I am sharing my experience with fellow sufferers of this misunderstood condition because of how it took close to a year before a proper diagnosis was obtained after undergoing many tests, how frustrating and depressing it was prior to that not knowing what was actually happening to me, and for having people closest to me utter these words:
“It’s all in your head.”
“You need to manage your stress levels.”
“You have anxiety.”
And “Perhaps a good vacation is needed as you may be dealing with a lot of stress at work.”
These were definitely not the case at all.
It all began when I had been on the road for several hours as a passenger, while my husband drove us long distance. We were visiting an ailing family member, who passed on the third day of our visit.

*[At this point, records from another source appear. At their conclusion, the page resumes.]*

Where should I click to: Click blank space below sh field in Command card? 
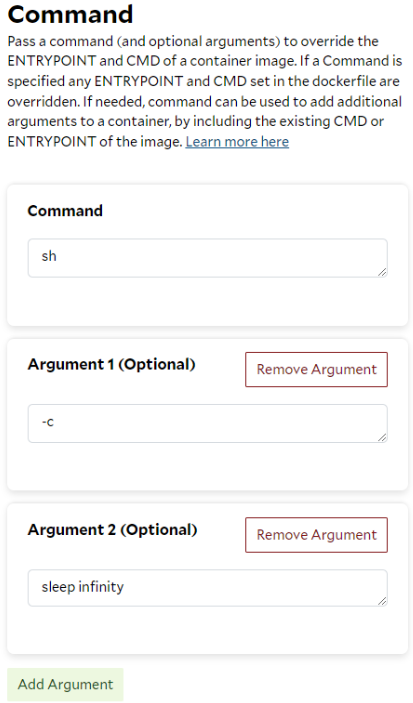[x=208, y=301]
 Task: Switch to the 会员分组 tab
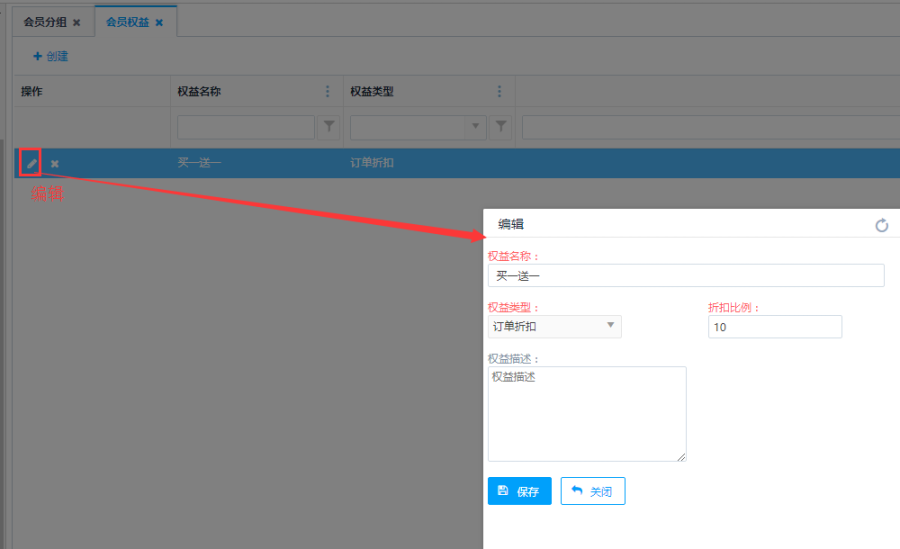(x=44, y=22)
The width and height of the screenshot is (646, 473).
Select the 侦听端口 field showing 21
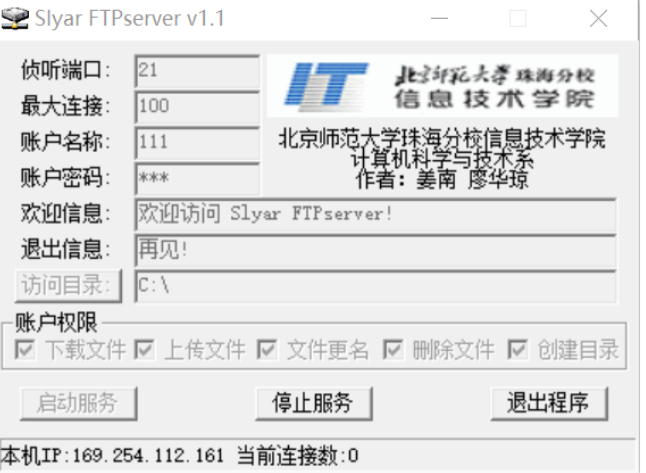pyautogui.click(x=197, y=71)
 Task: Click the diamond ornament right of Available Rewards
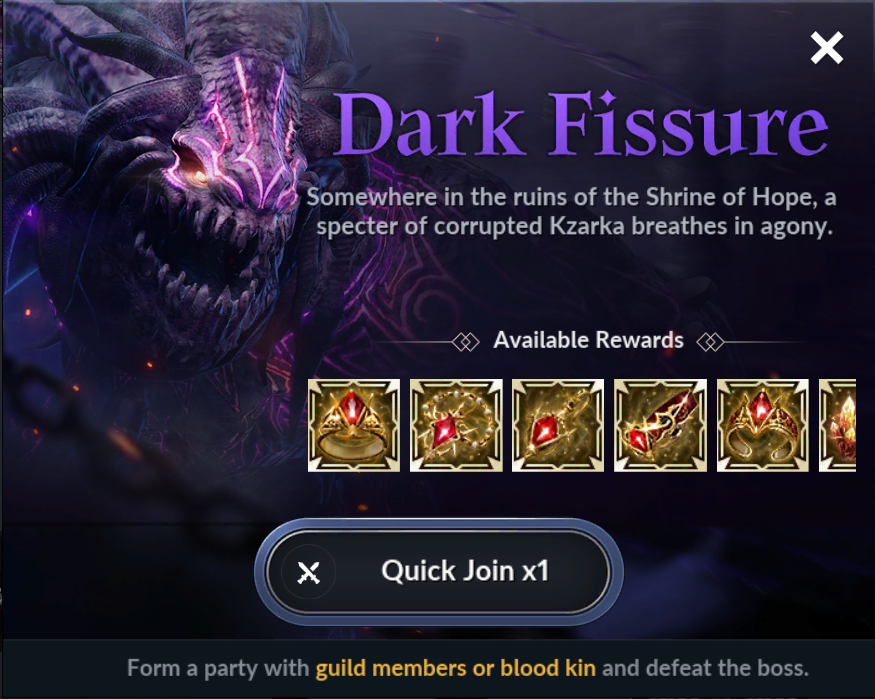coord(710,341)
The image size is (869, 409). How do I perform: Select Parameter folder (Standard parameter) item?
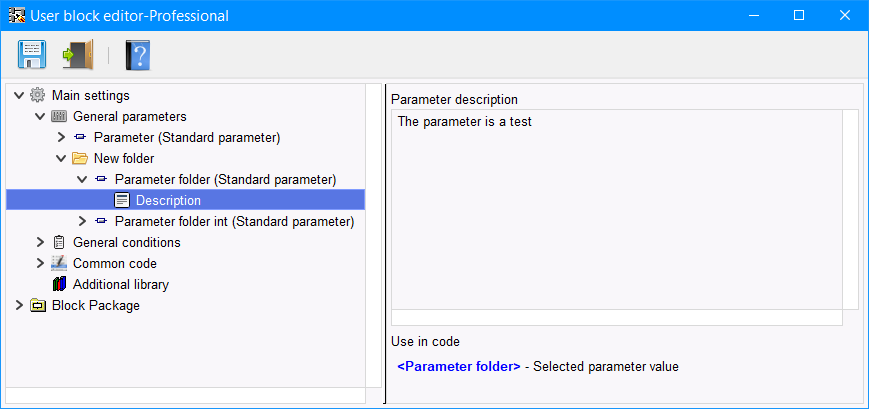(x=225, y=180)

The night we returned, lacking sleep and having skipped meals, loaded high on caffeine, I laid on my bed close to 2am and woke up at 3am with a sudden feeling – not a complete dizziness but an uncontrolled movement like that of being in a earthquake. I thought we were moving and the bed was rocking but when I stood up and began to walk, panic struck. I felt woozy and trembling, like someone who just had a very bad hangover.
After that night, and after many many rounds of tests, and while my husband did a lot of research since this was happening to me daily, he stumbled upon Jane Houghton* in the UK and we started emailing back and forth asking questions. She was so pleasant and, since my first episode I continued to use my journal to jot down all my symptoms and triggers, helped us put forth the notion that I am in fact suffering from MdDs to my neurologist. Tests came out negative for anything else except a very minor impairment of the c-vemp in my left ear that’s probably causing more of this type of imbalance.
That was all late 2012. Now in 2018, and after a minor stroke, i.e. a clot in my left parietal lobe, I am left even more weak and imbalanced having to recover post-stroke and to have MdDS co-existing.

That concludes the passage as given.